Pursuant to Section 19(b)(1) of the Securities Exchange Act of 1934 (“Act”),[1] and Rule 19b-4 thereunder,[2] notice is hereby given that on February 11, 2016, NYSE Arca, Inc. (“Exchange” or “NYSE Arca”) filed with the Securities and Exchange Commission (“Commission”) the proposed rule change as described in Items I and II below, which Items have been prepared by the Exchange. The Commission is publishing this notice to solicit comments on the proposed rule change from interested persons.

I. Self-Regulatory Organization's Statement of the Terms of Substance of the Proposed Rule Change

The Exchange proposes to amend Rule 7.44P (Retail Liquidity Program). The proposed rule change is available on the Exchange's Web site at www.nyse.com, at the principal office of the Exchange, and at the Commission's Public Reference Room.

II. Self-Regulatory Organization's Statement of the Purpose of, and Statutory Basis for, the Proposed Rule Change

In its filing with the Commission, the self-regulatory organization included statements concerning the purpose of, and basis for, the proposed rule change and discussed any comments it received on the proposed rule change. The text of those statements may be examined at the places specified in Item IV below.

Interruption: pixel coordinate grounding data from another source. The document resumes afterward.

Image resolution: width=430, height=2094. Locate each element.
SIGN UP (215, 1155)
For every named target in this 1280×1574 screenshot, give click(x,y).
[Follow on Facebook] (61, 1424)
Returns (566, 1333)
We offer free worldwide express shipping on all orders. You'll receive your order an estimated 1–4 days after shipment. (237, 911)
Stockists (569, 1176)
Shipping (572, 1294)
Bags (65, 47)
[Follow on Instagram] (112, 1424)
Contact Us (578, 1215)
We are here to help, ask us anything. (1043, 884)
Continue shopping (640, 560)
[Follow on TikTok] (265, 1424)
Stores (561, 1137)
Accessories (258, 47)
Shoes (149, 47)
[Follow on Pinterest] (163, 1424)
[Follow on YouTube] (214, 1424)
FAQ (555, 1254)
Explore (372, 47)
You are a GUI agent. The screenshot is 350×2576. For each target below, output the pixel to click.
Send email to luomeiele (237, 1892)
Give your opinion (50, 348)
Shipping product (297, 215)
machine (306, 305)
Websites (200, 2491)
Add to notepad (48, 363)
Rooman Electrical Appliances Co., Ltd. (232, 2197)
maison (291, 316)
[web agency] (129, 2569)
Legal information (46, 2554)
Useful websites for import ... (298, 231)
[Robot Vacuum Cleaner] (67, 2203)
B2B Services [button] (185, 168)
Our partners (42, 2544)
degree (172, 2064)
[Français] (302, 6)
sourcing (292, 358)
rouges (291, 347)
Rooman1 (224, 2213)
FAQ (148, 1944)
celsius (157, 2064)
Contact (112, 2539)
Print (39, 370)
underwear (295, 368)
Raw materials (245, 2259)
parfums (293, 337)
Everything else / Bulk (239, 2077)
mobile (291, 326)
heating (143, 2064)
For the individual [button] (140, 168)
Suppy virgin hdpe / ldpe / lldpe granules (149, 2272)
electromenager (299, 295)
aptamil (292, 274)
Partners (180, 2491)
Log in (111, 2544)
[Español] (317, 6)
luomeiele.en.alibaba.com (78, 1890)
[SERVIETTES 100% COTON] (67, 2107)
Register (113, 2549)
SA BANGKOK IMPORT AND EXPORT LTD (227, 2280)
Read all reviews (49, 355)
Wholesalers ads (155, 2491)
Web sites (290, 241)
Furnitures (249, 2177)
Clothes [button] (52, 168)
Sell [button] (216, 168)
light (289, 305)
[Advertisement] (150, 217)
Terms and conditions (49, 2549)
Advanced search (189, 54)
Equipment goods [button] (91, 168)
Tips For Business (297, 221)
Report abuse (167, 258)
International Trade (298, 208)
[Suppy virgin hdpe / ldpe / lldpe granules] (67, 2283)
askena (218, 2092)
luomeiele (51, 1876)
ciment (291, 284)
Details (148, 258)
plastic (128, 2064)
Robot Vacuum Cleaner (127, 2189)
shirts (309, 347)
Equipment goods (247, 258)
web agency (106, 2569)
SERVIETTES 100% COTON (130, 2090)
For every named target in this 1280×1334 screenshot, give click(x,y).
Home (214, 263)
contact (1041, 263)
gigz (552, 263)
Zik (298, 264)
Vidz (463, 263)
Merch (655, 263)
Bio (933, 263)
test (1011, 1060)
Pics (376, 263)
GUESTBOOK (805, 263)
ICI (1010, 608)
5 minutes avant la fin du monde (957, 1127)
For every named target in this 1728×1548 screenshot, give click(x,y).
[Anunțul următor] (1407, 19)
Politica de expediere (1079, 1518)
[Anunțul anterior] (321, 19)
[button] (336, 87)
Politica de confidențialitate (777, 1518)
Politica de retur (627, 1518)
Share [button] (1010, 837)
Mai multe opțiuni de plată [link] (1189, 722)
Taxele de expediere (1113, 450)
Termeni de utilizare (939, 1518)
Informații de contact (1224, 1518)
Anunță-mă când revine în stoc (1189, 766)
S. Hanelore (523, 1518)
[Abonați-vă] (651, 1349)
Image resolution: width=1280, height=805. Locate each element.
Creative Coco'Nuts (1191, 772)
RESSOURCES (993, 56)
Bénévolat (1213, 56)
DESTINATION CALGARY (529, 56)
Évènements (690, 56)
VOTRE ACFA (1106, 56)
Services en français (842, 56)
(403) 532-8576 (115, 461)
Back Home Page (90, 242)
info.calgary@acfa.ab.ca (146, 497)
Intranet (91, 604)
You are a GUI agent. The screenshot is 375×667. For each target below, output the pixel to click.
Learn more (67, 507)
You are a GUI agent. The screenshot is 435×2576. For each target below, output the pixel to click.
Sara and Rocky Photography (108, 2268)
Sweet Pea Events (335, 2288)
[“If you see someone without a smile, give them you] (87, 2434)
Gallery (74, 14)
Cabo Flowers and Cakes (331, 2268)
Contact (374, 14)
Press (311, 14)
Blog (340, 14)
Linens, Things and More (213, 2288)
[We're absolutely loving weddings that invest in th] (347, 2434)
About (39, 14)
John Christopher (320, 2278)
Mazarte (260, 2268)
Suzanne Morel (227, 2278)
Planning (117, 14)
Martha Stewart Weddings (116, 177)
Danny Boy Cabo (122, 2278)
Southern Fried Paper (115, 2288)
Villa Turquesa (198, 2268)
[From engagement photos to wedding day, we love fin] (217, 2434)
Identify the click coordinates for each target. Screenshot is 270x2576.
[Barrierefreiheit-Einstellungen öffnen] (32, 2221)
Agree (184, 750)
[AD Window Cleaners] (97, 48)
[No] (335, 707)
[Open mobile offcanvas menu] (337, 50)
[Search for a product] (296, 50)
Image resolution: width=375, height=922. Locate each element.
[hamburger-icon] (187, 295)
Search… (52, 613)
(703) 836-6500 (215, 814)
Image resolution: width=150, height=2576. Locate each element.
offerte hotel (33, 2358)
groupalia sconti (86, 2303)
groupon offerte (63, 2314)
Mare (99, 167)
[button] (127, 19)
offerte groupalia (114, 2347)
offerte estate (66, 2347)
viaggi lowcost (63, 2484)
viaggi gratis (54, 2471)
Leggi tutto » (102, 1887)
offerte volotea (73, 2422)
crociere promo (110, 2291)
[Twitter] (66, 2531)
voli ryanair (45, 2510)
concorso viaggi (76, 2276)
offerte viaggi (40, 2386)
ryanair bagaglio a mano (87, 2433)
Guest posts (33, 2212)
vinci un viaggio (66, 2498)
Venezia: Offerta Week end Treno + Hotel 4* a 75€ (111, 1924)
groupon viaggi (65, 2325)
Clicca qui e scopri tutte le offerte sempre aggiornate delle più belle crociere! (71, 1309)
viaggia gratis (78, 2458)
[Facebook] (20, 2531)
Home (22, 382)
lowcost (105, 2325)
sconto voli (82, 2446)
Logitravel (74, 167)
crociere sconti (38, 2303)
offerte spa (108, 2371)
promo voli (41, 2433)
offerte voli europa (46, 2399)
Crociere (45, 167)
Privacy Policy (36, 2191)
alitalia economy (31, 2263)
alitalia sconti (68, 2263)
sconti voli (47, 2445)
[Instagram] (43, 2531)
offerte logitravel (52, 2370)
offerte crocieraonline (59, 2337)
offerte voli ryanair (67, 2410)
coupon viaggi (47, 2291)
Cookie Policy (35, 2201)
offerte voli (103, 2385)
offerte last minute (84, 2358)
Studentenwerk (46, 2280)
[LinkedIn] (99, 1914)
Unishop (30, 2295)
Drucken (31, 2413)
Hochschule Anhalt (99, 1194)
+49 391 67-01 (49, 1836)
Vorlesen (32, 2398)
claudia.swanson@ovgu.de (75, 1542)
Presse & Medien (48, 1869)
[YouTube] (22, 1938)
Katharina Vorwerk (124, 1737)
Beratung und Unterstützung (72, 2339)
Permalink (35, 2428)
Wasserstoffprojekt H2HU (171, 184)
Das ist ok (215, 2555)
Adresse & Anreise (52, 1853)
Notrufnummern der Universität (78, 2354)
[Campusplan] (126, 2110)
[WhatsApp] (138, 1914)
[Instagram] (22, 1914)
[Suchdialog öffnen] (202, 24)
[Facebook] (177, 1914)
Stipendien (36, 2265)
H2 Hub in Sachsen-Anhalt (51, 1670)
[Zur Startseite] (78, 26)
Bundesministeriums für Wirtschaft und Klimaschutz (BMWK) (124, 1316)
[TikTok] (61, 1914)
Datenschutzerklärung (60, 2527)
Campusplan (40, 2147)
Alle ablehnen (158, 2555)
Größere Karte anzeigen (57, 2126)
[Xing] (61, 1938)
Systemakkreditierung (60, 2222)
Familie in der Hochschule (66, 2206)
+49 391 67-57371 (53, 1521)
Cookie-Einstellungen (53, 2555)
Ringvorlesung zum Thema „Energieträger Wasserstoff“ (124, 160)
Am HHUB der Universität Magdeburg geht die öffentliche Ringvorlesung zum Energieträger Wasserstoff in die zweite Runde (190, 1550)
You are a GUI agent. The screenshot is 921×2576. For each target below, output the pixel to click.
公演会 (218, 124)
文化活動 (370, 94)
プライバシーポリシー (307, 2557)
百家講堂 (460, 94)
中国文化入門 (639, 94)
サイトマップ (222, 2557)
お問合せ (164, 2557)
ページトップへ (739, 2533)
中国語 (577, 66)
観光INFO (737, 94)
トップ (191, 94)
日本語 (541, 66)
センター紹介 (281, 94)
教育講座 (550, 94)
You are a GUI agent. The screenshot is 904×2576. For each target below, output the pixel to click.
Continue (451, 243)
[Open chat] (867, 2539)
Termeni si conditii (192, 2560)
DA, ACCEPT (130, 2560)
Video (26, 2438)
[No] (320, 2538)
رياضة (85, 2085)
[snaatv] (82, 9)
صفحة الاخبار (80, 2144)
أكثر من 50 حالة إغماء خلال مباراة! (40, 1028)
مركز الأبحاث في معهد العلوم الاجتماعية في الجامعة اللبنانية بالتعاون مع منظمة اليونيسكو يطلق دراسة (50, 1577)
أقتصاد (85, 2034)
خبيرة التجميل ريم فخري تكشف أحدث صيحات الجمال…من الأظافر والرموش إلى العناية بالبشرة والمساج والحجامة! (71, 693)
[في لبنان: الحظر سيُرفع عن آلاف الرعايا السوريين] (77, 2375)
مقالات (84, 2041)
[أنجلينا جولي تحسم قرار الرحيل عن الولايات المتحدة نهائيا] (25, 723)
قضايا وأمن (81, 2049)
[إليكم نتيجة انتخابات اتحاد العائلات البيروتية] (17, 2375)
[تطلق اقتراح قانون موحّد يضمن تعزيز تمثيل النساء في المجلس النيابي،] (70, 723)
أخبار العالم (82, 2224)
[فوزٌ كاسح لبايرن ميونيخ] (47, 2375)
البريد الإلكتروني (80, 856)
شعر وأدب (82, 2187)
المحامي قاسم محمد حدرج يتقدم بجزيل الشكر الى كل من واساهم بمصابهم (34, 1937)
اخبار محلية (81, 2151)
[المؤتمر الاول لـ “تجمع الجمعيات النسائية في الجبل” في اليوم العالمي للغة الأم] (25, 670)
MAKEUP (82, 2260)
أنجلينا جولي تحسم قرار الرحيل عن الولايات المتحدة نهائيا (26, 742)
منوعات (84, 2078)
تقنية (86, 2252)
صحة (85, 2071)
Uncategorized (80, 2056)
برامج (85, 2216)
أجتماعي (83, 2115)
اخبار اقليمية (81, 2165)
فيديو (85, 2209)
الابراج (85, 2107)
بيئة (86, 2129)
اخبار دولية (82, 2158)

The Exchange has prepared summaries, set forth in sections A, B, and C below, of the most significant parts of such statements.

A. Self-Regulatory Organization's Statement of the Purpose of, and the Statutory Basis for, the Proposed Rule Change

1. Purpose

The Exchange proposes to amend Rule 7.44P, which governs the Exchange's Retail Liquidity Program (“Program”), to update the expiration date of the pilot period for the Program and to clarify that Retail Orders may not be designated with a minimum trade size (“MTS”).

The pilot period for the Program, which is currently governed by Rule 7.44, is scheduled to expire on March 31, 2016.[3] When the Exchange filed for the extension of the Program in September 2015, Rule 7.44P, which will govern the Program when the Exchange implements its Pillar trading platform, was not yet approved.[4] The Exchange proposes a non-substantive, technical amendment to Rule 7.44P(m) to update the date when the pilot period for the Program expires from September 30, 2015, which was the prior pilot expiration date, to March 31, 2016, which is the current pilot expiration date.

The Exchange also proposes to amend Rule 7.44P(k) to clarify that Retail Orders may not be designated with an MTS. Both current Rule 7.44(k) and Rule 7.44P(k), which will be operative once symbols begin migrating to the Pillar trading platform, provide for Retail Orders that may be designated with a time-in-force condition of immediate or cancel (“IOC”).[5] The Exchange does not currently provide for an optional MTS for Limit Orders designated IOC. Accordingly, currently, under Rule 7.44, Retail Orders designated IOC are also not eligible for an MTS.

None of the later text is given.